Write out the listing verbatim. No pictures belong in it.

**Data:**
■ ■ ■ ■ ■ ■ ■
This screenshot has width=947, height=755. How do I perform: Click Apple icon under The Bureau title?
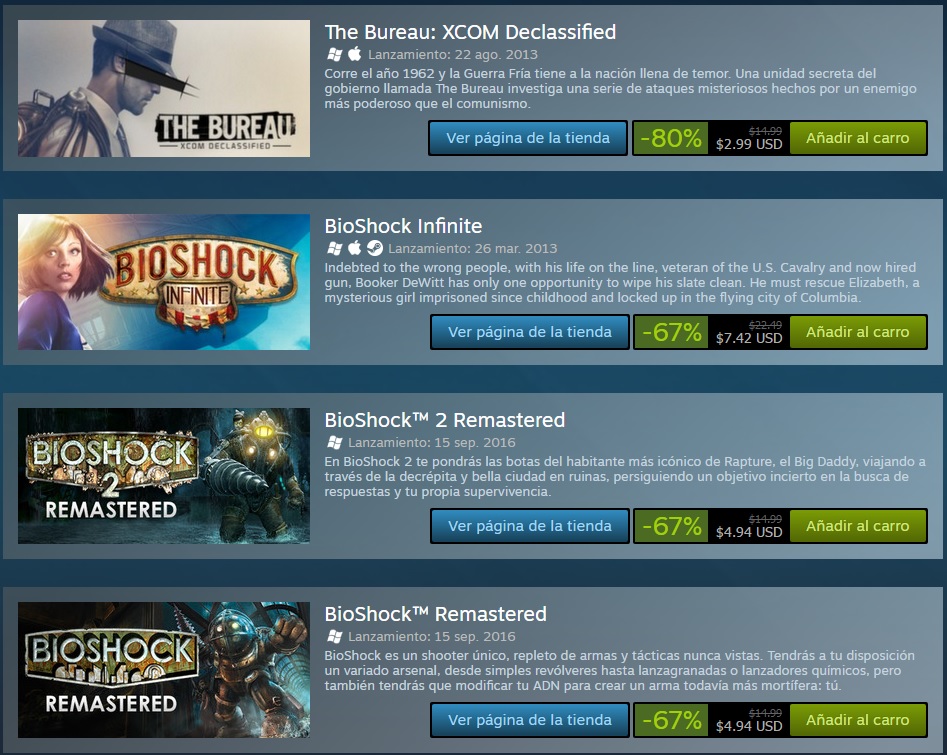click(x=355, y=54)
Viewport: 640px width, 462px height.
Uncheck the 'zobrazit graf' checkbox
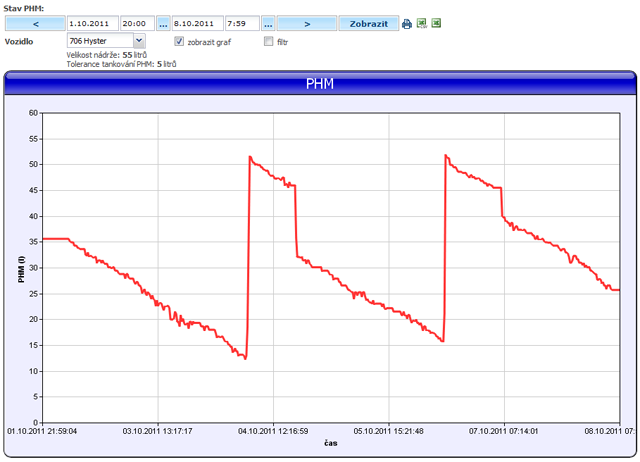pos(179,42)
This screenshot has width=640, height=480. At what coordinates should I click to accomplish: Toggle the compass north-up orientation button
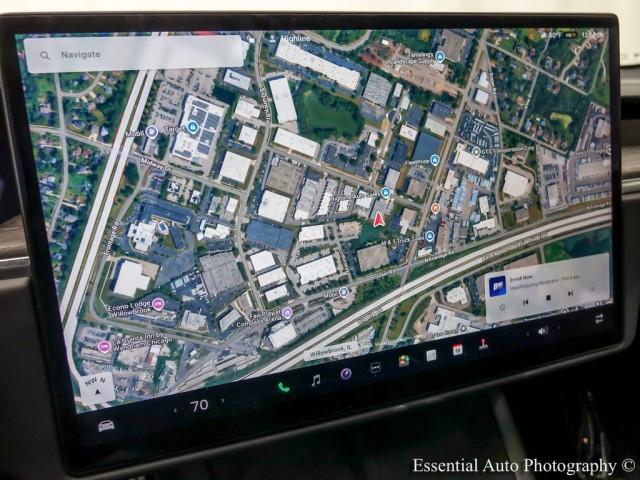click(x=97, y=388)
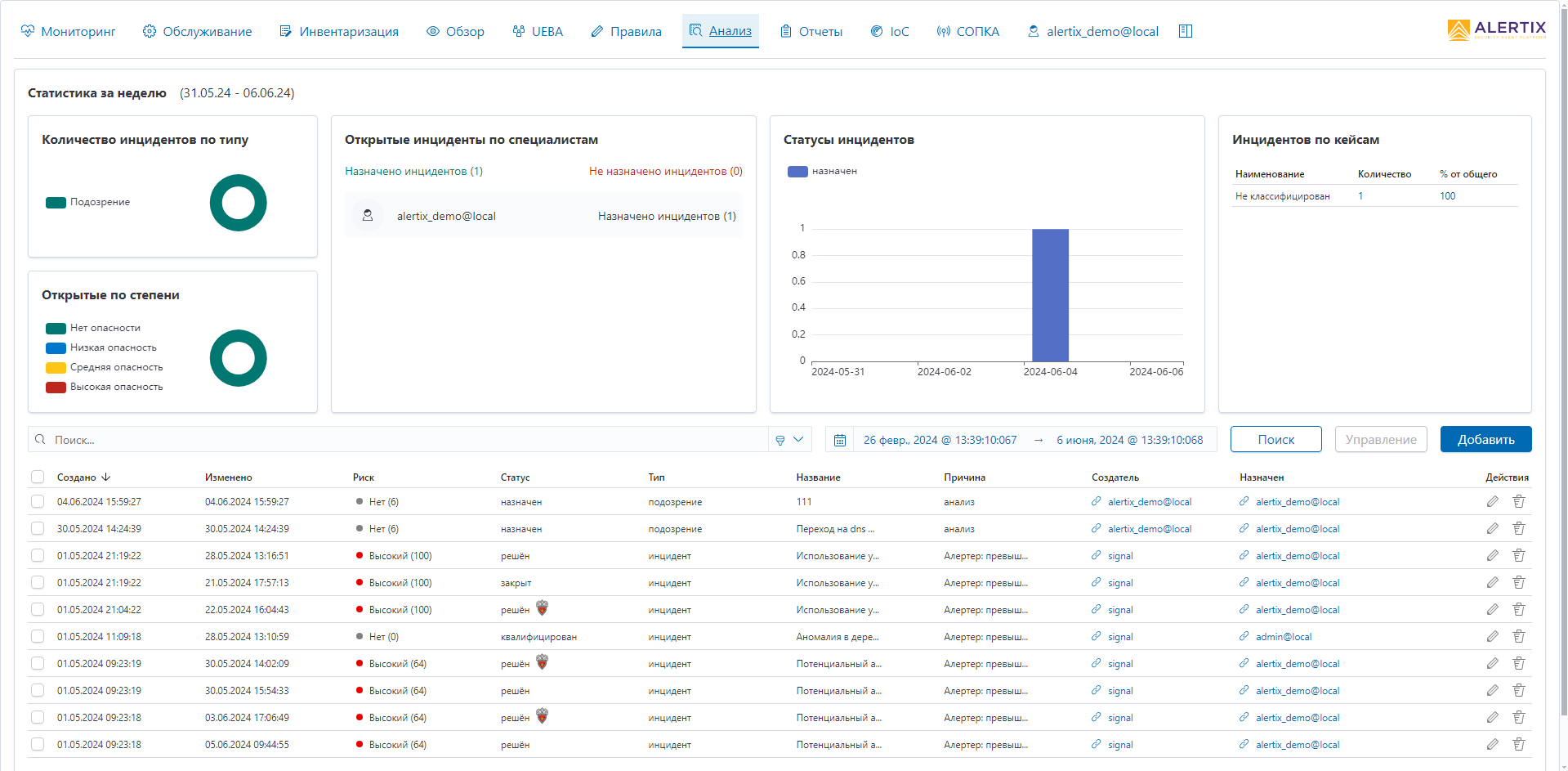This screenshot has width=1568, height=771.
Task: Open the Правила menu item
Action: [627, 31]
■ ■ ■ ■ ■ ■ ■
**Result for this task:**
This screenshot has width=947, height=755. How do I perform: Click Apple icon under The Bureau title?
click(x=355, y=54)
Viewport: 640px width, 462px height.
Uncheck the 'zobrazit graf' checkbox
pos(179,42)
This screenshot has width=640, height=480. At what coordinates should I click to accomplish: Toggle the compass north-up orientation button
click(x=97, y=388)
This screenshot has width=1568, height=771.
Task: Open the Правила menu item
Action: [627, 31]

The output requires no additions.